Re: [cricket-users]

From: Tim Kennedy (sugarat@thunderhold.sugarat.net)
Date: Wed Jul 21 1999 - 13:30:19 PDT


From: Tim Kennedy <sugarat@thunderhold.sugarat.net>

On Wed, 21 Jul 1999, Berg, Ivan wrote:

> 1. Sending a ping to the broadcast address of several subnets results in
> DUP packets from almost every responding hosts. The router of these subnets
> has directed broadcasts turned on. Other routers have directed broadcasts
> turned off and thus I can not reach them from where I am at. The man page
> for ping states this:
> DUPLICATE AND DAMAGED PACKETS
> Ping will report duplicate and damaged packets. Duplicate packets
> should
> never occur, and seem to be caused by inappropriate link-level retrans-
> missions. Duplicates may occur in many situations and are rarely (if
> ev-
> er) a good sign, although the presence of low levels of duplicates may
> not always be cause for alarm.
>
> Now, this does not sound good, could this be normal?? cause for alarm?? what
> could be causing it.

I suspect that pinging a broadcast address is different situation.
You send out a single ECHO. You receive the first ECHO-REPY. Good.
You receive another ECHO-REPLY to the same ECHO. Huh? DUPLICATE.
That is normal behavior, when pinging a broadcast address. Every node on
that netwok will respond. If you ping a node that is not a broadcast
address and you receive DUP packets, then yes, that _is_ bad.

_RECORD EXTRACTS:_

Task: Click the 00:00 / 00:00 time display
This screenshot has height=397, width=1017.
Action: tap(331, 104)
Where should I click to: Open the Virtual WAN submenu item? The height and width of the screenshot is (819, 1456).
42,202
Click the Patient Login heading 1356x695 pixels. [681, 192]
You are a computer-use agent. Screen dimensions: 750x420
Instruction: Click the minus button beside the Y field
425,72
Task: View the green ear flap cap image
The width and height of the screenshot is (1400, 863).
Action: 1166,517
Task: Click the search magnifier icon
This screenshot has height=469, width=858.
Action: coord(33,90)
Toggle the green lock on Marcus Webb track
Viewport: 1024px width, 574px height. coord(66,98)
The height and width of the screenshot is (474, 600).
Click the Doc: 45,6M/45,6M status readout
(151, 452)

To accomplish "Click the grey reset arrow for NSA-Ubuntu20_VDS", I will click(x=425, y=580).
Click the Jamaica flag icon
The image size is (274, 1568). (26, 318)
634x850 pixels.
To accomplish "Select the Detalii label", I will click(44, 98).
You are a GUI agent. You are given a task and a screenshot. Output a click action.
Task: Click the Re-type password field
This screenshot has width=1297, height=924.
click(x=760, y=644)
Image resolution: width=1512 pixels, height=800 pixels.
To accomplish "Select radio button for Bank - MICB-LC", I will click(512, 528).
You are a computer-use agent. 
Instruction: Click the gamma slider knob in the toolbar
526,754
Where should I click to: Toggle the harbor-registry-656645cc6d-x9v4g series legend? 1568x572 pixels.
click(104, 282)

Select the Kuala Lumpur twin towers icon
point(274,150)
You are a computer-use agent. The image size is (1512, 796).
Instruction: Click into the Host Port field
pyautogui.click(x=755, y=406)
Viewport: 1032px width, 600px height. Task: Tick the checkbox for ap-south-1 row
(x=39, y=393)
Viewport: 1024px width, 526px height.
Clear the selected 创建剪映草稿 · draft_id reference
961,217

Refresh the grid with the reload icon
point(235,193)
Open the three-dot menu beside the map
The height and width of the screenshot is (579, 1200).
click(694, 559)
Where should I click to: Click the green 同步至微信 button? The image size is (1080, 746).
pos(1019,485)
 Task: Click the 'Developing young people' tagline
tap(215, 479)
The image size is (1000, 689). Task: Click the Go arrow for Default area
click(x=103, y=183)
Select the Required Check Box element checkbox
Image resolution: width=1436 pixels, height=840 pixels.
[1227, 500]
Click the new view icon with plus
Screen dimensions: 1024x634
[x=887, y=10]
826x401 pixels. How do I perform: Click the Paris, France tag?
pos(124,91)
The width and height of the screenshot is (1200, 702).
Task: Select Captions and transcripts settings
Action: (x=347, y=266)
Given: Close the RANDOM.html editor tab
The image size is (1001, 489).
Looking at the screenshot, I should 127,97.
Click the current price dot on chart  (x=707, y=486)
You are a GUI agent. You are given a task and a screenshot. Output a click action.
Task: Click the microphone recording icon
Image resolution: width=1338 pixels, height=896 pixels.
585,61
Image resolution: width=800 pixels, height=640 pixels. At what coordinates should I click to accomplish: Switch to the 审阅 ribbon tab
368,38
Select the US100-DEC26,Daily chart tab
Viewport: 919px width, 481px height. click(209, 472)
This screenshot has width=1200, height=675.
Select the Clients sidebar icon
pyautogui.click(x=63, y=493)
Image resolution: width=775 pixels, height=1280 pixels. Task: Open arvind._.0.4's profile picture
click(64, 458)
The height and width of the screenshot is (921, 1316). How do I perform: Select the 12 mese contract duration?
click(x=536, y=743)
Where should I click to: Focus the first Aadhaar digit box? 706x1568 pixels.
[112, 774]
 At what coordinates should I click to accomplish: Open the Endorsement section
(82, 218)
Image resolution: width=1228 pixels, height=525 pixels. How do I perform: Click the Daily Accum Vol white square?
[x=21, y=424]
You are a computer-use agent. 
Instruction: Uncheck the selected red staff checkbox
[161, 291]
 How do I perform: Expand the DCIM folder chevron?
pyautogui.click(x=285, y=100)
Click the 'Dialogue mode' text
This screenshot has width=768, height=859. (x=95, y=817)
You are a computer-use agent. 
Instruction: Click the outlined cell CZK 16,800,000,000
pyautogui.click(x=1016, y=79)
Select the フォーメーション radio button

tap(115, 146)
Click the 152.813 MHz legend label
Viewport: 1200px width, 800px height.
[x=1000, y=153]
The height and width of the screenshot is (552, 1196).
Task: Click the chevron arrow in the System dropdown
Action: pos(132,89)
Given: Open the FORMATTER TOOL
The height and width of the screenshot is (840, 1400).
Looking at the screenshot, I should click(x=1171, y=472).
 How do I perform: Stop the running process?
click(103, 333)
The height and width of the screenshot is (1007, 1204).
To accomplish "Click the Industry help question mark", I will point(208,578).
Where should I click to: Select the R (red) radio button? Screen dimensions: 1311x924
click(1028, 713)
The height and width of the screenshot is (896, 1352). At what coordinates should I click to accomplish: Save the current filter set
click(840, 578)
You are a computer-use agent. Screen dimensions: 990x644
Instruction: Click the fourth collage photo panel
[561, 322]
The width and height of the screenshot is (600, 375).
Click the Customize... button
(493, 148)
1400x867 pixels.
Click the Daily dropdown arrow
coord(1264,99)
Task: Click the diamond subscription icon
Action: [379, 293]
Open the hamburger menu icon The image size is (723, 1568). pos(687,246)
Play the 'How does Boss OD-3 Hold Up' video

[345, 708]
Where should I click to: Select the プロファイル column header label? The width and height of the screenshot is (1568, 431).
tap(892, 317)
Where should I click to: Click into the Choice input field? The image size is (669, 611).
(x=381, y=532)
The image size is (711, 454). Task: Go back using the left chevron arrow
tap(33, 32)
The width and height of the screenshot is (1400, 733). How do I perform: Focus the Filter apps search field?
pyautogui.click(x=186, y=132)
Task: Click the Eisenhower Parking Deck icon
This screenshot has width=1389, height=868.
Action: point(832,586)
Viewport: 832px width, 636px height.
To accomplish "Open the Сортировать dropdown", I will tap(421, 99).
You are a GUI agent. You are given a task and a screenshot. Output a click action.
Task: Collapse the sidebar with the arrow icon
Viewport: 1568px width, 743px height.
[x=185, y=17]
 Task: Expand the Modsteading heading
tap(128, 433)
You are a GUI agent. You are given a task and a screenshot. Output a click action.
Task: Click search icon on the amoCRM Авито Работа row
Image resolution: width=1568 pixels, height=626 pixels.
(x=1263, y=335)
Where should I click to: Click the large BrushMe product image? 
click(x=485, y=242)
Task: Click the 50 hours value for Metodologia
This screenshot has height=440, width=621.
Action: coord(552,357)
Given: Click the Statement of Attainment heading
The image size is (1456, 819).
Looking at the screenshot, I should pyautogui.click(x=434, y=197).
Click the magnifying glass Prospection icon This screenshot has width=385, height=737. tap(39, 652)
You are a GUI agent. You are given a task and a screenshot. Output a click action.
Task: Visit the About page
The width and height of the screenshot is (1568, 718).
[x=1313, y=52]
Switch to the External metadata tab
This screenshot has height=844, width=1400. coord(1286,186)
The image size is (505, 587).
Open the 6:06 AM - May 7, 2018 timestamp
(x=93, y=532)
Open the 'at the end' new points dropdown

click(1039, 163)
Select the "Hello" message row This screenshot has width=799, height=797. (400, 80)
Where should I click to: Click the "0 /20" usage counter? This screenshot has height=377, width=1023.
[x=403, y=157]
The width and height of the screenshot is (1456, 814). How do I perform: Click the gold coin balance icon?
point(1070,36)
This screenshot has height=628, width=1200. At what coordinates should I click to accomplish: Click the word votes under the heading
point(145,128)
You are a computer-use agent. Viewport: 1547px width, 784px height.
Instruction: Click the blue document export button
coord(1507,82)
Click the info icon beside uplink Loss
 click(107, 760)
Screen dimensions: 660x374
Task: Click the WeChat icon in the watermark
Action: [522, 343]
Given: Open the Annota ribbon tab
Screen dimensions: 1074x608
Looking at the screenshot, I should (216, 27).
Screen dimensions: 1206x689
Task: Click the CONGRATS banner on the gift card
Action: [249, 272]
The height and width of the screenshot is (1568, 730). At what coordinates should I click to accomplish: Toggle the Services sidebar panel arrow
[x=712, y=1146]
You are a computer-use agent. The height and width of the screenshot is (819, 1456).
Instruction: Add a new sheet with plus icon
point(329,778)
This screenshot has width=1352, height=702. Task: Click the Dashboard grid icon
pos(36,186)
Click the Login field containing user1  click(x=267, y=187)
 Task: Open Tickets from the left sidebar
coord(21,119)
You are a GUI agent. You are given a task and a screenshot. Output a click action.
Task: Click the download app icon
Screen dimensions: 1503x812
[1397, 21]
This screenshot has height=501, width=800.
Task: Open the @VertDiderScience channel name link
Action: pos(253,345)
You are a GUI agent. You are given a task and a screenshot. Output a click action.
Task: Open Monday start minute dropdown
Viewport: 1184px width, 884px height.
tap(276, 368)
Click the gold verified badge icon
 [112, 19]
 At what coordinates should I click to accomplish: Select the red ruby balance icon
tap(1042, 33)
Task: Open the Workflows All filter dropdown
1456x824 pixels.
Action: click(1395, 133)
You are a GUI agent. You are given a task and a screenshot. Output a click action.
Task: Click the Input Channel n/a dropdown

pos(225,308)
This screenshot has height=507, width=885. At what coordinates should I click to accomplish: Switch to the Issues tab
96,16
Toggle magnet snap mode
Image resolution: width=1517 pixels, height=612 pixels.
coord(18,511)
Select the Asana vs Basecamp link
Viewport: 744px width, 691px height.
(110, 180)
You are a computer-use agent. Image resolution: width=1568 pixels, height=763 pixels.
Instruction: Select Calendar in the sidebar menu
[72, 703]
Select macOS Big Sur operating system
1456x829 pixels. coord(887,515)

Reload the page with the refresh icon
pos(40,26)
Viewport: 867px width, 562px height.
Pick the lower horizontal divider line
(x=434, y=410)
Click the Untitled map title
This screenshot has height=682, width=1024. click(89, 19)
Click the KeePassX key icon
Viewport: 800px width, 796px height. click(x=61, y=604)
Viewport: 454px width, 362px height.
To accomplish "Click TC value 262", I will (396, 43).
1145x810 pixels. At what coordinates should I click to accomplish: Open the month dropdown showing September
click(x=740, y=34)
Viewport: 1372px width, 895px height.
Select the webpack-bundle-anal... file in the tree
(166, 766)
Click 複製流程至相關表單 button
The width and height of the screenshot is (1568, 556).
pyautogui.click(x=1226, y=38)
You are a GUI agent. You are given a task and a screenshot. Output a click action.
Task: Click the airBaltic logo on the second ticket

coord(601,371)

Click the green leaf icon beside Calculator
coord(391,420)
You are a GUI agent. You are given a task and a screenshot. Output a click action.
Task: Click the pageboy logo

_CHALLENGES:_
1. Output the mailing-list reply about ping word for word, beginning at the words "That is normal" and stopping after the words "that _is_ bad.".
2. Answer these questions using the mailing-list reply about ping:
(a) On what date and at what time was the reply sent?
(b) What does the router of the subnets have turned on?
(c) According to the reply, in what case is receiving DUP packets bad?
3. Pick up the mailing-list reply about ping where it stops and keep writing it.

_SET OF ANSWERS:_
1.
That is normal behavior, when pinging a broadcast address. Every node on
that netwok will respond. If you ping a node that is not a broadcast
address and you receive DUP packets, then yes, that _is_ bad.

2.
(a) Wed Jul 21 1999, 13:30:19 PDT
(b) Directed broadcasts
(c) When you ping a node that is not a broadcast address and get DUP packets

3.
> 2. I have read networking books that state when using a classfull routing
> protocol such as RIP that you should not use masks other than the standard
> class ones. They say you could possibly do it but that the mask should
> always be larger than what you are using by default on other equipment. For
> instance, if you have a class C subnet with a mask of 24, then it states
> that you should only use masks > 24. e.g. DONT use a 23 bit net mask. My
> question is: why is this bad?? It doesn't seem to cause problems. For
> instance, on network using RIP, we want subnet with 512 hosts(23 bit
> netmask), since all hosts don't have netmask set properly, two routes are
> used. For example, 192.168.1.0/23 would be the proper way, however, you can
> also use 192.168.1.0/24 and 192.168.2.0/24 since RIP doesn't know about 24
> bit netmask and this will also work. Of course, you lose 192.168.2.0 and
> 192.168.1.255 as valid addresses, but it seems to work.
>
> Why is this bad??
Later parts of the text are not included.